Exercise: Starting at the beginning of the entries and ending with the line that contains "all boards is", write those lines out again with "particular element" changed to "specific element" and nothing else altered.

Exercise materials:

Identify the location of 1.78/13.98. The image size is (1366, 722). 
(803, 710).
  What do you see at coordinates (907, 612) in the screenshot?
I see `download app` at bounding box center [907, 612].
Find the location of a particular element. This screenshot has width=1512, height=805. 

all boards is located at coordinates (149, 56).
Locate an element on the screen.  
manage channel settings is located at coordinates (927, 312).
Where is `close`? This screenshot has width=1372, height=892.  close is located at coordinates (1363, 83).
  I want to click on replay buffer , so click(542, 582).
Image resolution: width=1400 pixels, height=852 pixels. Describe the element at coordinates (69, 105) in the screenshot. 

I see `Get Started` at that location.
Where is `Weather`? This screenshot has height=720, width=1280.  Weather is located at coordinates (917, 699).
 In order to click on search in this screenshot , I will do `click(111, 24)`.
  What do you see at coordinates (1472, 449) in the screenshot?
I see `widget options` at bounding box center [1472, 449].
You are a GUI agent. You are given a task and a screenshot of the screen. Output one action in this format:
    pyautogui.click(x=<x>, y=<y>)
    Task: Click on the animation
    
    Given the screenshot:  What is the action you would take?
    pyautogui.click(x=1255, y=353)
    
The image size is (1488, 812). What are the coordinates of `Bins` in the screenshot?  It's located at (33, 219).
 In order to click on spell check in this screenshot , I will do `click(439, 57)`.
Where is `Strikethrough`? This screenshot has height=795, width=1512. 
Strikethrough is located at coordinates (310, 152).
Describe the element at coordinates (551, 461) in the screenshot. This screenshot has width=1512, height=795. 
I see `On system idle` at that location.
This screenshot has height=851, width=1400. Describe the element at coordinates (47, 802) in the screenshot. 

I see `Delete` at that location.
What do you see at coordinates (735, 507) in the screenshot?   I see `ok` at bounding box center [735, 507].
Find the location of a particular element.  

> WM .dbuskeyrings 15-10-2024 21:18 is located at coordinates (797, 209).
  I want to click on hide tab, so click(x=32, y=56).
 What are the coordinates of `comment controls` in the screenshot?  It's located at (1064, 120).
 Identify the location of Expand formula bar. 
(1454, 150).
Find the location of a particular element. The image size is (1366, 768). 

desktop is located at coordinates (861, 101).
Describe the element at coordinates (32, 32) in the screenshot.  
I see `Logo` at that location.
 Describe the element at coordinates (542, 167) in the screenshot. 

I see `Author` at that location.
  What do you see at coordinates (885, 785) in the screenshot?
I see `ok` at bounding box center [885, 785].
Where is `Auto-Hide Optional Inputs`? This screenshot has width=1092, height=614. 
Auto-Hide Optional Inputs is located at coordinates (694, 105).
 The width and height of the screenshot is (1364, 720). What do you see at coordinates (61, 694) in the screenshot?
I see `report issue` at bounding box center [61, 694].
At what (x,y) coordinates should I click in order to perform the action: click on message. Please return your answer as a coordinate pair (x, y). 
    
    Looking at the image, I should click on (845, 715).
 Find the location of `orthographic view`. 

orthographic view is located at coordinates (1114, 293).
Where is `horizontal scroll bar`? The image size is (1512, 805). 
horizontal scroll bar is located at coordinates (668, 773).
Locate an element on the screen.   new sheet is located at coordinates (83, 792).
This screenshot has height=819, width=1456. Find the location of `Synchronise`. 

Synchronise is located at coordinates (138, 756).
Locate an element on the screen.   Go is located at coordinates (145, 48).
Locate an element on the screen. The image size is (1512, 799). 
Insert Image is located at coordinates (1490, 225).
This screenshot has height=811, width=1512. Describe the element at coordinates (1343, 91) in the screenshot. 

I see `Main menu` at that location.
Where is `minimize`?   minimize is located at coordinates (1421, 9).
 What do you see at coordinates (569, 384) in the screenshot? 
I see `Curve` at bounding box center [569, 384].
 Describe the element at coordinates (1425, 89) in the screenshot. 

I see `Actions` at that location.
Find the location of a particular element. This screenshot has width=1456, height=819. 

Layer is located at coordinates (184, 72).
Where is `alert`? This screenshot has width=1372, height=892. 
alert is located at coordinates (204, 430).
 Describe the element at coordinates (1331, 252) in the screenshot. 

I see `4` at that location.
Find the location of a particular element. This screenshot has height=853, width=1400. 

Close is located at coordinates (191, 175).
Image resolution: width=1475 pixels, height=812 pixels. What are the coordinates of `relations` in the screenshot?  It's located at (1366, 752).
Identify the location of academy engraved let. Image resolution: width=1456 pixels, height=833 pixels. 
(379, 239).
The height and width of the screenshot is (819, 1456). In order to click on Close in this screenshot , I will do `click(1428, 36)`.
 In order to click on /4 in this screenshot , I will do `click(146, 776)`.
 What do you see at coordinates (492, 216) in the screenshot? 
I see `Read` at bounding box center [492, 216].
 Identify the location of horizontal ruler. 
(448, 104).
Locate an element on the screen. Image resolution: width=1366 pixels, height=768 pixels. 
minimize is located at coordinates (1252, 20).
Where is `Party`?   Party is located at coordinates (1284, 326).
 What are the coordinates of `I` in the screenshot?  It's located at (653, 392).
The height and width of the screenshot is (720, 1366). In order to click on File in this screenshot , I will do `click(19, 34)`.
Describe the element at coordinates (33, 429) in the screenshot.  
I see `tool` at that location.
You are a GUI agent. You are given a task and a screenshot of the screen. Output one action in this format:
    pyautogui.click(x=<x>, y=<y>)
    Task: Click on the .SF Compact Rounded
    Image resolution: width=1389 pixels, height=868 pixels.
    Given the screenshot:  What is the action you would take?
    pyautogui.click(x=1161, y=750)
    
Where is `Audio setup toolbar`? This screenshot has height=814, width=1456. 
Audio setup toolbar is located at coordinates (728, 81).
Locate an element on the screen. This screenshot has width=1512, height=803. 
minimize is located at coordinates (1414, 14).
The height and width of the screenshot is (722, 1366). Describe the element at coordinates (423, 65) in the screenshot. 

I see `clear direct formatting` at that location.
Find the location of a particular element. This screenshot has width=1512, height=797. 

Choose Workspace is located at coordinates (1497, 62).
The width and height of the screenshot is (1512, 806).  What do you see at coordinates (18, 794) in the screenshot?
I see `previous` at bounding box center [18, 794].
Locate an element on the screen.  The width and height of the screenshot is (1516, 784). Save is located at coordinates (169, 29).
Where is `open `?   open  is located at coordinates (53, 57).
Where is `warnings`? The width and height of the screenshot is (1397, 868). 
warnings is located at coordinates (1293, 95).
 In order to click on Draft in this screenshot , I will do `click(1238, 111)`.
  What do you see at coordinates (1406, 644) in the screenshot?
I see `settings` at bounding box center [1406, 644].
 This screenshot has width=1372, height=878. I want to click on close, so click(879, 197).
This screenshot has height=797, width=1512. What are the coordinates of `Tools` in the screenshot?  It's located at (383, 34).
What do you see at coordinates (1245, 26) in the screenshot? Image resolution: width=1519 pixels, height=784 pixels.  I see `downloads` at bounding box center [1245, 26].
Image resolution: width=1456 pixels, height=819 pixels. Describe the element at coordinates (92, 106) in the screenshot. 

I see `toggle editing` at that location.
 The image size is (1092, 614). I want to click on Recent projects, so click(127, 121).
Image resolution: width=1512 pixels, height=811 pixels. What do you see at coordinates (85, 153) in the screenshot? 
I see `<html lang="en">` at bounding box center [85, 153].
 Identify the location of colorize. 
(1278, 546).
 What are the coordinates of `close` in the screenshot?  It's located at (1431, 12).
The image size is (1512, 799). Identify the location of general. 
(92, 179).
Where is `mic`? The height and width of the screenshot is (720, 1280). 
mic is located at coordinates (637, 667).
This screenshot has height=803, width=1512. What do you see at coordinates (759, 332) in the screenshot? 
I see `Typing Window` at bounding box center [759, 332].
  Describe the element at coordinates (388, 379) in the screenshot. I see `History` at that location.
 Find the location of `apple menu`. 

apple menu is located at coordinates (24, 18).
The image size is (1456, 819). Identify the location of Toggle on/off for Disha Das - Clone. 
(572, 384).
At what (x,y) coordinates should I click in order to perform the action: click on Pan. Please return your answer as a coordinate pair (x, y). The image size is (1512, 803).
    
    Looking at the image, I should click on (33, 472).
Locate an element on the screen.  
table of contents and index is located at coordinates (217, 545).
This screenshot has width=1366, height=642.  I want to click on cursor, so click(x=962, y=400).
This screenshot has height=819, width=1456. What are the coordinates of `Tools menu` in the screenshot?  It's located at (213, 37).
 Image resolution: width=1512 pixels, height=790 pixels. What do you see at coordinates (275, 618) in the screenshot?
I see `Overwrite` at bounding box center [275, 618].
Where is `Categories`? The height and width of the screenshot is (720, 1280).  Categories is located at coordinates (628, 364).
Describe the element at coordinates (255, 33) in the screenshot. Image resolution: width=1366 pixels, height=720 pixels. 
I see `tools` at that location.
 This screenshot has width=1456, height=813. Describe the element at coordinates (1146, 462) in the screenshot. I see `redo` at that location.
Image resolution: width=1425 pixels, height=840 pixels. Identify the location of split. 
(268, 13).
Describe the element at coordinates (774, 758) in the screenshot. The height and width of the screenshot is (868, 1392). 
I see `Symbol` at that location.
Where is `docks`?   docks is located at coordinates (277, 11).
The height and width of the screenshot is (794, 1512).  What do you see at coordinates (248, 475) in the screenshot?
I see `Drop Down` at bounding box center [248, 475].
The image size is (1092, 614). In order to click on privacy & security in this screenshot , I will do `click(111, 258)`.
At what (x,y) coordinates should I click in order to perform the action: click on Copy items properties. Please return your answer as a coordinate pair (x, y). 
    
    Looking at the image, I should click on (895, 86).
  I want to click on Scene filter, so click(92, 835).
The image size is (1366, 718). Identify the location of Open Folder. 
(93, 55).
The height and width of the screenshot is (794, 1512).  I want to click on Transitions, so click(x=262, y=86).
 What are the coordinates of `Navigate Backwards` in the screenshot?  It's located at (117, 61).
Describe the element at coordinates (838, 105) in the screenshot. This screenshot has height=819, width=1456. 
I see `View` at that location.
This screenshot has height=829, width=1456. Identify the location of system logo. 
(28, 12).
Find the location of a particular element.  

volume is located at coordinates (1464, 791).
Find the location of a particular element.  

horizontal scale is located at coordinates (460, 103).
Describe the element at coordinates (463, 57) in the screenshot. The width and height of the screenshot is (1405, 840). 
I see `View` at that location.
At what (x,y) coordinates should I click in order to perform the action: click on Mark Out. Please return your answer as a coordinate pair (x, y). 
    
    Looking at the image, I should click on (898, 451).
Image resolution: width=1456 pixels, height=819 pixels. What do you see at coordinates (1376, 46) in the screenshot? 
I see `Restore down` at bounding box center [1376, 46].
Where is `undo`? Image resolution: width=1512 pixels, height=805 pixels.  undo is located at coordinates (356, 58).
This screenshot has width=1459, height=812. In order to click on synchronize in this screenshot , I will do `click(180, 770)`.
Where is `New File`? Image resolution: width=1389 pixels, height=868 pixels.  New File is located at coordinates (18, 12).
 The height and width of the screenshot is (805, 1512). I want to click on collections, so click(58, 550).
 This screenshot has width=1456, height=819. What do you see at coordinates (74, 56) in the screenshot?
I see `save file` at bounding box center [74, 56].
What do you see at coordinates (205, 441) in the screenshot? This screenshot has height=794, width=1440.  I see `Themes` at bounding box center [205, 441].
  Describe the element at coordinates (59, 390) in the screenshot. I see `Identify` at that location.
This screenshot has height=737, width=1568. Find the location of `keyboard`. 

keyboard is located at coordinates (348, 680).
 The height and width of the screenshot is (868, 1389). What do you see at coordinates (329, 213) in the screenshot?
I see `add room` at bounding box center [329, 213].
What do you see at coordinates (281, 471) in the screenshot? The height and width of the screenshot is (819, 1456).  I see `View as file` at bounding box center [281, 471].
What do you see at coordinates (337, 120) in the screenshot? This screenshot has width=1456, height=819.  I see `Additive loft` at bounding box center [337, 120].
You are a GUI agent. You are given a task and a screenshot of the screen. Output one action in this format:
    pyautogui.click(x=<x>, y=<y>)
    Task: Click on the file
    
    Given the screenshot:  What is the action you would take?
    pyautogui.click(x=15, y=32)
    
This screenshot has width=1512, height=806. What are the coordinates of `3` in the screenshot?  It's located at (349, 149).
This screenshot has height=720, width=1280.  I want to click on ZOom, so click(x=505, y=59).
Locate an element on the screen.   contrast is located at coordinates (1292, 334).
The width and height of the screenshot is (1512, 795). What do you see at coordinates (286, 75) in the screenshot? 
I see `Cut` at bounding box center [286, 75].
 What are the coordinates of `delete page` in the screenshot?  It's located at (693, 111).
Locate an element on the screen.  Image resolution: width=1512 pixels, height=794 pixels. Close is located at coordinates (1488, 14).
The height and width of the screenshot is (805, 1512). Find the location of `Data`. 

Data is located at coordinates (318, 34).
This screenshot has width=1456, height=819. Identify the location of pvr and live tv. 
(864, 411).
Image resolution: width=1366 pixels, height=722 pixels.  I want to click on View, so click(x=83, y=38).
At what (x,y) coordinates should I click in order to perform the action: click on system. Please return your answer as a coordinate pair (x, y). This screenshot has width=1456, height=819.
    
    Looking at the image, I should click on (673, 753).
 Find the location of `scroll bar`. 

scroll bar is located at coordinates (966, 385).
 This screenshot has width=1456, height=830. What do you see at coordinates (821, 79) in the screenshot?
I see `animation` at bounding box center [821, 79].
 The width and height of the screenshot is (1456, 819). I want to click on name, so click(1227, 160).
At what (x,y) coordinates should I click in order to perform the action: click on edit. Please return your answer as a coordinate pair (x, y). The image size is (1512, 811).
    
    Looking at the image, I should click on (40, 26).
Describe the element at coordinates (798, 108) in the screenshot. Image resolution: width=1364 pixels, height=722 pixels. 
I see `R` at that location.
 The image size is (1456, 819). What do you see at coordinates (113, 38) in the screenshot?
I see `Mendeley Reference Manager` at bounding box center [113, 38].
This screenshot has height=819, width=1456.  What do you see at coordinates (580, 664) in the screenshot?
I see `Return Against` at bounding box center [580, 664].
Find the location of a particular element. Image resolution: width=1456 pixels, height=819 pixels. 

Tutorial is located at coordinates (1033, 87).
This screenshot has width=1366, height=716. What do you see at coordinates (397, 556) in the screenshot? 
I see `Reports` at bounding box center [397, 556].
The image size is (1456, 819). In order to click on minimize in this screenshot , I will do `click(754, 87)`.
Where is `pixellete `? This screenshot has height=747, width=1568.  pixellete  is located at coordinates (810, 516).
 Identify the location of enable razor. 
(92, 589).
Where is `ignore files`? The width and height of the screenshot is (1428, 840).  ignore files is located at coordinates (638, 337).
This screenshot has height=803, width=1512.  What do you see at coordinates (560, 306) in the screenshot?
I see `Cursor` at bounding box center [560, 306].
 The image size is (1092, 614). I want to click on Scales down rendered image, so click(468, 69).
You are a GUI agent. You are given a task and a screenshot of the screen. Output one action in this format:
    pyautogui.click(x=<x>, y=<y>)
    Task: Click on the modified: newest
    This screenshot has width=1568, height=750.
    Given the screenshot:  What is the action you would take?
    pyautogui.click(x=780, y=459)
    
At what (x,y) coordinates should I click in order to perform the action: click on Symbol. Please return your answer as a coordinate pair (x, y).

The reply:
Identify the location of 1.78/13.98. The image size is (1366, 722). 
(803, 710).
  What do you see at coordinates (907, 612) in the screenshot?
I see `download app` at bounding box center [907, 612].
Find the location of a specific element. This screenshot has width=1512, height=805. 

all boards is located at coordinates (149, 56).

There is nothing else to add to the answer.